▶ **Отрывок**
==================================================

Прочел Лимонова. Рекорд похабщины, но не оригинально. Тон и настрой Селина, приемы маркиза де Сада, лексика подворотни, общественной уборной.

Всё сильнее чувство: я — сын человечества, а не какой-то страны, не какого-то народа. Там, где начинается национальное, кончается Богово, кончается этическое, кончается всё. Африканский там-там, узбекский бубен и даже русская жалейка не стоят того, чтобы в их честь ломать друг другу хребет. И как страшно и горестно, что русский народ начисто изъят из мирового общения. Изъят не чужой волей, а собственным невыговариваемым вслух хотением. «Культурные связи», туристические поездки — гроша ломаного не стоят. Наши за границей остаются в непроницаемой скорлупе злой тупости, неприятия ничего чужого, кроме уцененного барахла, ничем не оправданной спеси. Иностранцам в безмерной наивности кажется, что русские гостеприимны и общительны, а это смесь старинного, лишенного какого-либо чувства, атавистического хлебосольства и звериной хитрости. Русские низкопоклонничают перед иностранцами и ненавидят их.

13 июня 1980 г.
В прошлое воскресенье ездили в Пафнутьев монастырь под Боровском.

==================================================

▶ **Цель задания**
Пожалуйста, перескажите короче абзац отрывка, который начинается словами «Всё сильнее чувство», и сохраните его основные мысли.

▶ **Предоставленный материал**
==================================================

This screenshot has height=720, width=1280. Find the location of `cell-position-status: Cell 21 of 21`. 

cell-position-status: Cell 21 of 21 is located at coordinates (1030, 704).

==================================================

▶ **Ответ к заданию**
Я всё сильнее чувствую себя сыном человечества, а не отдельной страны или народа. Где начинается национальное, там кончаются Божье и этическое, и никакая народная традиция не стоит того, чтобы ломать из-за неё друг другу хребет. Страшно, что русский народ изъят из мирового общения. Это случилось не по чужой воле, а по его собственному невысказанному желанию, и культурные связи с туристическими поездками ничего не стоят. За границей наши замкнуты в злой тупости и спеси и не принимают ничего чужого, кроме уценённого барахла. Иностранцы наивно считают русских гостеприимными и общительными. На деле это смесь бесчувственного старинного хлебосольства и звериной хитрости: русские низкопоклонничают перед иностранцами и ненавидят их.